La batalla para eliminar los PFAS de prendas y calzado
La marca estadounidense Keen, de calzado de exterior, ha dado ejemplo en la lucha contra los PFAS, que es larga y compleja
Keen, marca estadounidense de calzado para exterior, descubrió en 2014 que sus artículos usaban PFAS para resistir mejor la suciedad y el agua, pero que podían dañar la salud de sus usuarios. Efectivamente, los cordones, hebillas, los textiles y otros componentes recibían un tratamiento con PFAS antes de ser útiles para su uso en el exterior.
Lauren Hood, responsable de sostenibilidad de la marca, ha comentado: los tratamientos con PFAS se aplicaban a los modelos que se iban a usar en entornos con agua, aunque no era preciso que fuesen a prueba de agua.

La empresa comenzó entonces a pedir a sus proveedores que evitasen el uso innecesario de PFAS. Pronto consiguieron hacerlo en un 65% de los casos. Sin embargo, tardó cuatro años en evitarlos absolutamente, sustituyéndolos por otros químicos.
Ahora, bastantes marcas de prendas y de calzado para exterior están siguiendo ya el mismo camino. Las animan las legislaciones restrictivas que se adoptan en bastantes países y las pautas establecidas por sus clientes, que reaccionan a las demandas de sus clientes. Hay que tener en cuenta que están documentados casi 10.000 químicos que contienen PFAS.
Los PFAS son muy útiles, pero pueden resultar dañinos
Los PFAS son sustancias perfluoroalquiladas y polifluoroalquiladas, una familia que contiene miles de sustancias químicas con al menos un fuerte enlace carbono-flúor. Estos enlaces permiten a los PFAS repeler el agua de la ropa, pero también hacen que estas sustancias químicas sean extremadamente persistentes en los seres humanos y en el medio ambiente. Según la EPA (Agencia de Protección del Medio Ambiente de Estados Unidos), las investigaciones las han relacionado con daños para la salud, como problemas reproductivos, cáncer y retrasos en el desarrollo de los niños.
Suelen aplicarse a productos como chubasqueros y otros artículos que se utilizan al aire libre. Para cumplir la ley, las empresas tienen que buscar y eliminar esas sustancias de sus productos. Esto significa negociar con los proveedores, analizar los materiales y –si es necesario- rediseñar los artículos. Es probable que estos cambios se extiendan más allá de los países que han prohibido las PFAS a medida que vayan desapareciendo de las cadenas de suministro.

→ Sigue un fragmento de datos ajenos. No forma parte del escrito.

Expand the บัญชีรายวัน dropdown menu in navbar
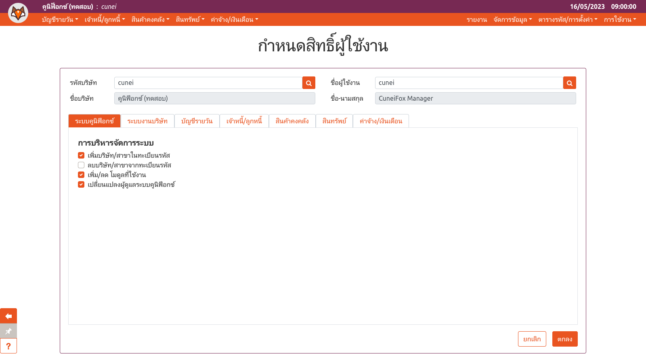The width and height of the screenshot is (646, 364). click(x=60, y=19)
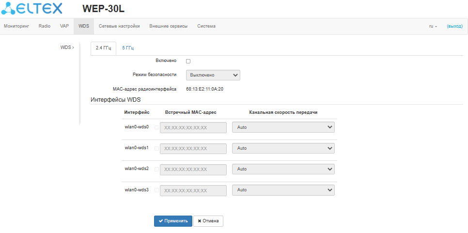Toggle the wlan0-wds2 interface checkbox
The width and height of the screenshot is (468, 233).
click(156, 170)
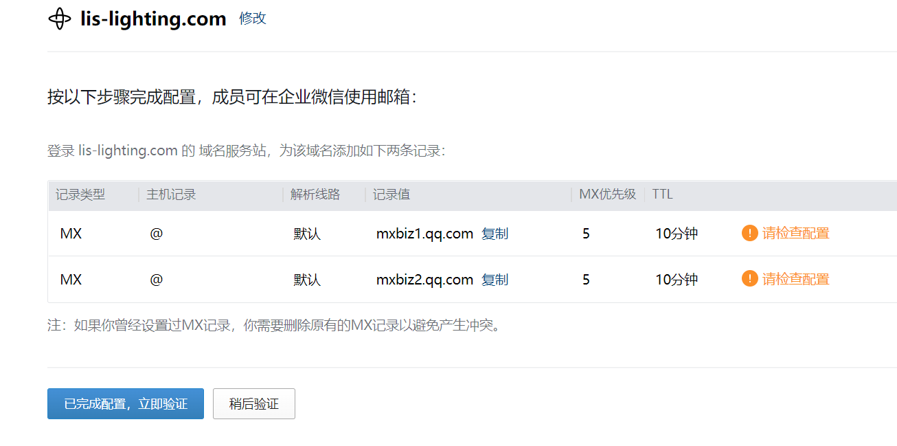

Además de utilizarse para repeler el agua y las manchas, los PFAS pueden acabar en tejidos y productos de forma no intencionada. Los lubricantes para máquinas y otros materiales pueden contener PFAS y contaminar los artículos producidos en las fábricas. Su eliminación podría requerir la realización de pruebas y la búsqueda de materiales alternativos.
En Estados Unidos, California y Nueva York han adoptado ya normativas muy restrictivas para su uso. Ambos Estados reconocen que no existen alternativas en el caso de las prendas para los bomberos, que podrán seguir usándolas. La Unión Europea también está estudiando su prohibición.

No acabaremos con esos químicos hasta que dejen de fabricarse
Los expertos han encontrado restos de PFAS en ropa, alimentos y maquillaje, incluso en muchas marcas denominadas ecológicas y orgánicas. En muchos casos, las marcas no tienen ni idea de lo que contienen los productos que venden, afirma Mike Schade, director de Mind the Store en Toxic-Free Future. Averiguar qué sustancias químicas están presentes puede implicar trabajar a través de varios niveles de proveedores para saber qué añaden a los componentes de un producto. Las empresas también pueden analizar sus productos en busca de flúor, pero naturalmente esto cuesta tiempo y dinero.
A medida que las empresas evitan los PFAS, es importante evaluar la seguridad de las alternativas para asegurarse de que no están pasando de un producto químico perjudicial a otro. No queremos repetir los errores del pasado, ha afirmado Schade.
Entre esos errores se incluye, por ejemplo, la transición de PFAS de cadena larga a PFAS de cadena corta, que contienen menos átomos de carbono. Muchas empresas, como Patagonia, cambiaron a PFAS de cadena corta en 2016. Pero los investigadores afirman que estas sustancias siguen planteando riesgos para el medio ambiente y la salud.
Keen ha eliminado de sus productos todas las sustancias químicas PFAS añadidas intencionadamente, explicó Hood. Pero el trabajo nunca termina, porque nada está realmente libre de PFAS. Están en el hielo del Ártico, en nuestros cuerpos, en todas partes. En última instancia, a menos que interrumpamos la fabricación de PFAS, seguirán apareciendo como contaminantes, ha concluido Schade.